2.Department of Biotechnology, Asia University, Taichung, 40447, Taiwan

3.Divisions of Pediatrics, China Medical University Hsinchu Hospital, Zhubei City, Hsinchu County, 30272, Taiwan.

4.Divisions of Laboratory Medicine, China Medical University Hsinchu Hospital, Zhubei City, Hsinchu County, 30272, Taiwan.

Objective: The clinical manifestations of Factor VII deficiency vary, most cases remain asymptomatic or mild, and cases with severe clinical presentation are rarely reported. It is a rare hereditary hemorrhagic disorder passed on through autosomal recessive inheritance. We present a 2-day-old male infant with large cephalohematoma and intracranial hemorrhage, who was diagnosed using whole exome sequencing with Factor VII deficiency.

Materials and Methods: Whole exome sequencing and Sanger sequencing were used to verify related variants. Other routine blood coagulation and factor activity tests were conducted by Divisions of Laboratory Medicine, China Medical University Hospital, Taiwan. Results: A 2-day-old male newborn was identified to develop left intracranial hemorrhage with unknown causes. The laboratory coagulation factor test results indicated a prolonged prothrombin time and normal activated partial thromboplastin time. The test results for Fibrinogen (279.9 mg/dL) and Factor activity analysis, included Factor VIII (85.6%), Factor V (49.3%), Factor VII (<1.0%), Factor IX (81.3%), and Factor X (42.7%). The results for VWF activity and antigen are normal. Subsequently, whole exome sequencing was used to conduct genetic tests, which revealed the homozygote mutation at F7 c.681+1 G>T (NM_000131). Further variant tests on the family members suggested that the father, mother, and older sister had heterozygote mutation at the same site.

Conclusions: We used next-generation sequencing, which uses array-based sequencing to process reactions in parallel and enables the simultaneous investigation of multiple genes at a manageable cost, to identify the variants. While there is still little research on whether there is a relationship between different gene mutations and clinical presentations.

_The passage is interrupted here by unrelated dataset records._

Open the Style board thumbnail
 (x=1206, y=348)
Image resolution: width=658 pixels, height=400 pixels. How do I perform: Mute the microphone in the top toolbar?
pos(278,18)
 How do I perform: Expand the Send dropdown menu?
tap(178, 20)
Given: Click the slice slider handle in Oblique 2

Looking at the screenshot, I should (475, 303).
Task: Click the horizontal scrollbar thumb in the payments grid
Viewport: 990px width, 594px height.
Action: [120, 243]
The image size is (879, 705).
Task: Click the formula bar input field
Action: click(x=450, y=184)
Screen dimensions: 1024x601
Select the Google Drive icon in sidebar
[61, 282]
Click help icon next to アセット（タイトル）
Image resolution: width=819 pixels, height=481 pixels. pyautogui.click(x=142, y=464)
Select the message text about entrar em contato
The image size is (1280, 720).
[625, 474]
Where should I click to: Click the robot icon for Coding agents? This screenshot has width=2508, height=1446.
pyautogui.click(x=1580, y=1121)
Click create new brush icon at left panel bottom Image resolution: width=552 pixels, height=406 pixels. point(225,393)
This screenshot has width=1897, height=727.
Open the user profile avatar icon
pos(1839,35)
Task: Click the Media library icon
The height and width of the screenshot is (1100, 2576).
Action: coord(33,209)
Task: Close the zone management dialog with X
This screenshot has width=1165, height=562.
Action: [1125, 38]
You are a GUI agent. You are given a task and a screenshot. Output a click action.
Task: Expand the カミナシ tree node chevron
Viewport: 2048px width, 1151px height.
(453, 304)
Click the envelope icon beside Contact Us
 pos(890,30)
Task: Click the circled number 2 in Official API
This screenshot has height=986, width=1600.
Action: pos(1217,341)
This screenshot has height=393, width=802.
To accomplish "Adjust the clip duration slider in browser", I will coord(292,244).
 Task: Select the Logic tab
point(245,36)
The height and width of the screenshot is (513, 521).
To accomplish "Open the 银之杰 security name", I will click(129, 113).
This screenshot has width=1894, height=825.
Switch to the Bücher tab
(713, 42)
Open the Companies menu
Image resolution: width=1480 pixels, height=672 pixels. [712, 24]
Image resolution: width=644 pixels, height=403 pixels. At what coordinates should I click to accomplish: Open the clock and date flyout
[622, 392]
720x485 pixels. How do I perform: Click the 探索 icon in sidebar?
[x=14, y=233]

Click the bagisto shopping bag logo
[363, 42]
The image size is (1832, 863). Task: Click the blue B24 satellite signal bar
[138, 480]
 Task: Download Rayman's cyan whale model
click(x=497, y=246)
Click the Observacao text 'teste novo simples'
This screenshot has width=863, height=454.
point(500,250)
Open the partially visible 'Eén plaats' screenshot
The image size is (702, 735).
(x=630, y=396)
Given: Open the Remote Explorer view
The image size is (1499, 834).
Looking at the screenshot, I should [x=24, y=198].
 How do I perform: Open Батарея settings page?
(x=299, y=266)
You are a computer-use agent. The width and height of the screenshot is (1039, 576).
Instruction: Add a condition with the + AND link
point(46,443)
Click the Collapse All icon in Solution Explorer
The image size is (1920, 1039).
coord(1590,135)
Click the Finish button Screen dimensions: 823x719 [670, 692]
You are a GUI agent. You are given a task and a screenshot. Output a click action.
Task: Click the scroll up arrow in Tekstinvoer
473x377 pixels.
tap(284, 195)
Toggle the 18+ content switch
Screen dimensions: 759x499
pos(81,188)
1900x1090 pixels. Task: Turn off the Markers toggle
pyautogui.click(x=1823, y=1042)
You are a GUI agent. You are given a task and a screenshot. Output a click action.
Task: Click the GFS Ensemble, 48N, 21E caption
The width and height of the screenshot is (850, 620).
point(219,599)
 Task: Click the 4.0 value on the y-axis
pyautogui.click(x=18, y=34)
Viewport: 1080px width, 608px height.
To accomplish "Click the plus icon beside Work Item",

The sequencing results revealed homozygote mutation at F7 c.681+1 G>T (NM_000131). The pathogenicity level was indicated to be "Highly pathogenic" in the ClinVar archive. Studies have reported the association of such mutation with severe hemorrhage disorders. Therefore, the present study offers critical empirical insights in that it applies to clinical practice in a clinical setting and identifies a pathogenic variant. We will present the hypothesis mechanism at the ASH meetings.

No relevant conflicts of interest to declare.